De klachtplicht bij algeheel niet-presteren?
De wettelijke klachtplichten ex artikel 6:89 en 7:23 lid 1 BW verplichten de schuldeiser om binnen bekwame tijd te klagen over een gebrek in de prestatie van diens wederpartij. Doet hij dat niet, dan vervallen de vorderingen van de schuldeiser.
De Hoge Raad huldigt al lange tijd het uitgangspunt dat de wettelijke klachtplichten (artikel 6:89 en/of artikel 7:23 lid 1 BW) niet van toepassing zijn in de situatie waarin in het geheel niet wordt gepresteerd, ook al levert dat wel wanprestatie op (en verjaart die vordering wel).
Deze regel geldt sinds het arrest Brocacef/Simons van 23 maart 2007 (ECLI:NL:HR:2007:AZ331).

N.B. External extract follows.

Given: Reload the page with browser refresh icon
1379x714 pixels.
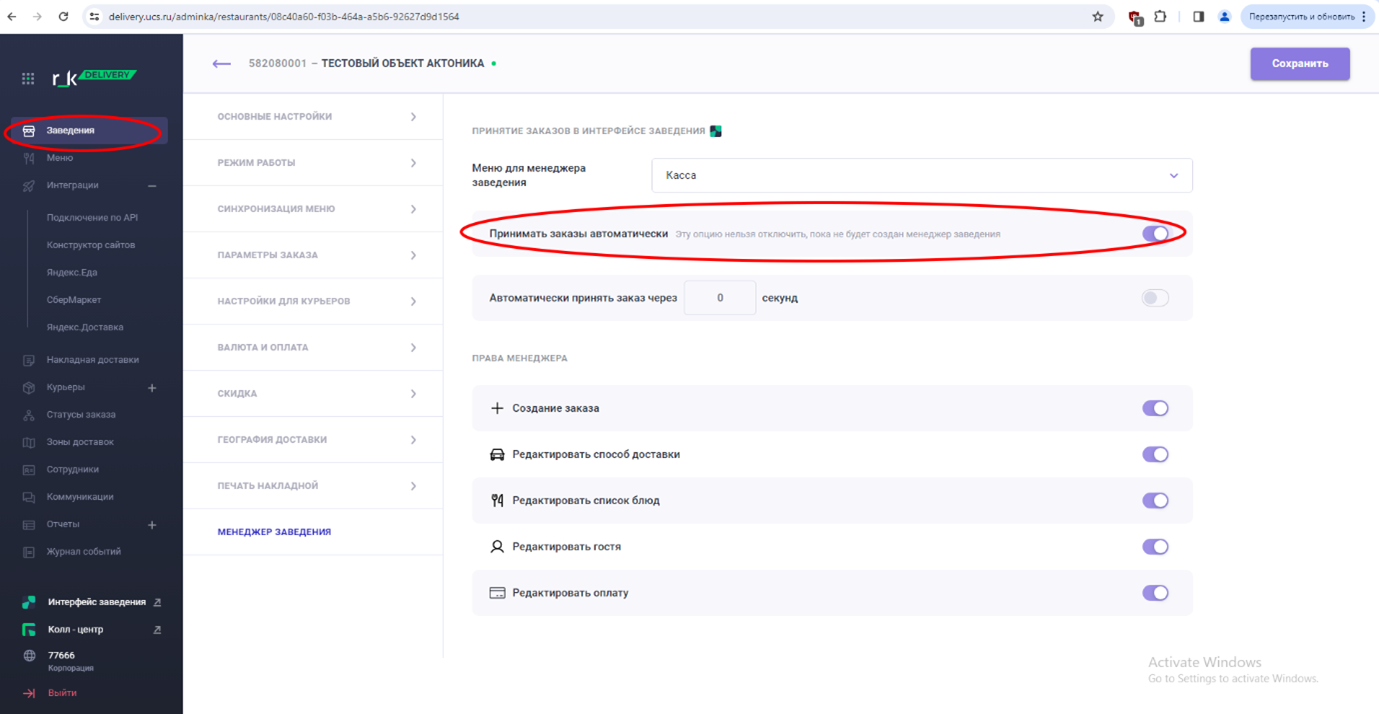Looking at the screenshot, I should point(63,17).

De Hoge Raad heeft aan dat oordeel ten grondslag gelegd dat de ratio van artikel 6:89 (en dus ook 7:23 lid 1 BW) is dat de schuldenaar, die een prestatie heeft verricht, moet worden beschermd omdat hij erop moet kunnen rekenen dat de schuldenaar met bekwame spoed onderzoekt of de prestatie aan de verbintenis beantwoordt. Daar sluit de bewoording van artikel 6:89 BW, dat spreekt over een “gebrek in de prestatie”, bij aan, aldus de Hoge Raad.

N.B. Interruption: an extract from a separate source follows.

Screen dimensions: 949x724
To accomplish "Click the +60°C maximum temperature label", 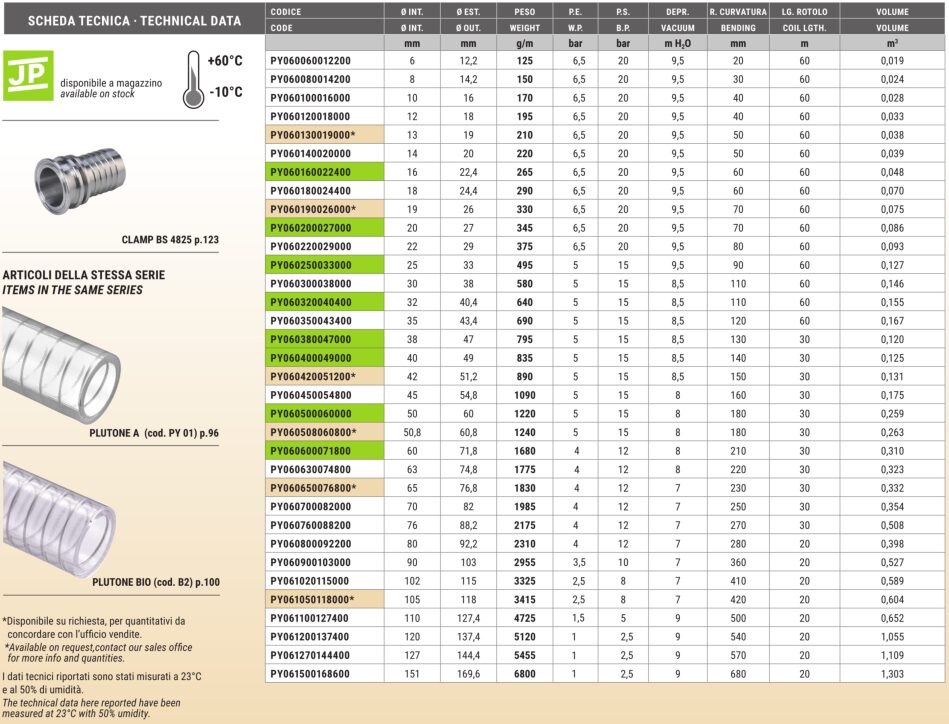I will 225,61.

HR 15 oktober 2021, ECLI:NL:HR:2021:1536
In het recente arrest van de Hoge Raad van 15 oktober 2021 wordt deze regel bevestigd. Het gaat in dit geval om een cliënt die zijn advocaat in rechte aanspreekt vanwege een beroepsfout. De advocaat doet in het jaar 2007 op een gegeven moment niets meer voor de cliënt, na initieel in dat jaar wel enkele brieven voor de cliënt aan de wederpartij te hebben gestuurd. Onder dat ‘niet-doen’ valt ook het verzuim om tijdig een stuitingsbrief aan de wederpartij te sturen. Als gevolg daarvan verjaart de vordering van de cliënt. De cliënt spreekt zijn (inmiddels ex-)advocaat daarvoor in 2011 aan.

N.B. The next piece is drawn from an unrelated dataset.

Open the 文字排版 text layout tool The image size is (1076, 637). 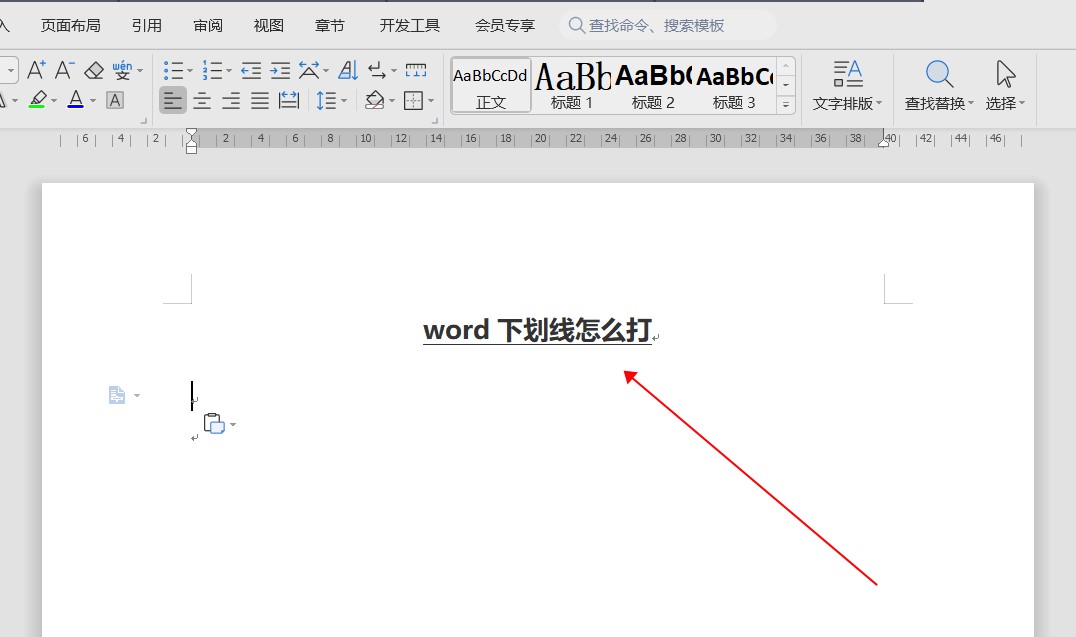point(848,85)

Het hof wijst de vordering van de cliënt af, omdat de cliënt de klachtplicht van artikel 6:89 BW zou hebben geschonden. Het hof overweegt dat de cliënt te laat over het gebrek in de prestatie door de advocaat heeft geklaagd.
In cassatie komt de cliënt daartegen op. Hij klaagt dat het hof heeft miskend dat de klachtplicht in dit geval niet van toepassing is, omdat de advocaat ten aanzien van de stuiting in het geheel niet heeft gepresteerd.
Daar gaat de Hoge Raad dus in mee. Hij overweegt dat op een dergelijk nalaten om een overeengekomen prestatie te verrichten, artikel 6:89 BW niet van toepassing is. Daarom is het oordeel van het hof onjuist, aldus de Hoge Raad.
Commentaar: glijdende schaal tussen gebrekkig presteren en niet-presteren?
Hoewel de Hoge Raad in zijn oordeel erg kort is en bijna doet voorkomen alsof deze zaak een vanzelfsprekendheid betreft, valt er toch het een en ander over de kwestie op te merken. Betoogd zou namelijk kunnen worden dat het niet zonder meer vanzelfsprekend is dat in dit geval sprake is van een geheel niet presteren, waarop de klachtplicht niet van toepassing is. De advocaat vertegenwoordigde zijn cliënt namelijk in eerste instantie wel actief, onder meer door het versturen van brieven aan de wederpartij. Is nu het enkele feit, dat hij geen stuitingsbrief stuurde, voldoende om te concluderen dat hij ‘in het geheel niet’ presteerde?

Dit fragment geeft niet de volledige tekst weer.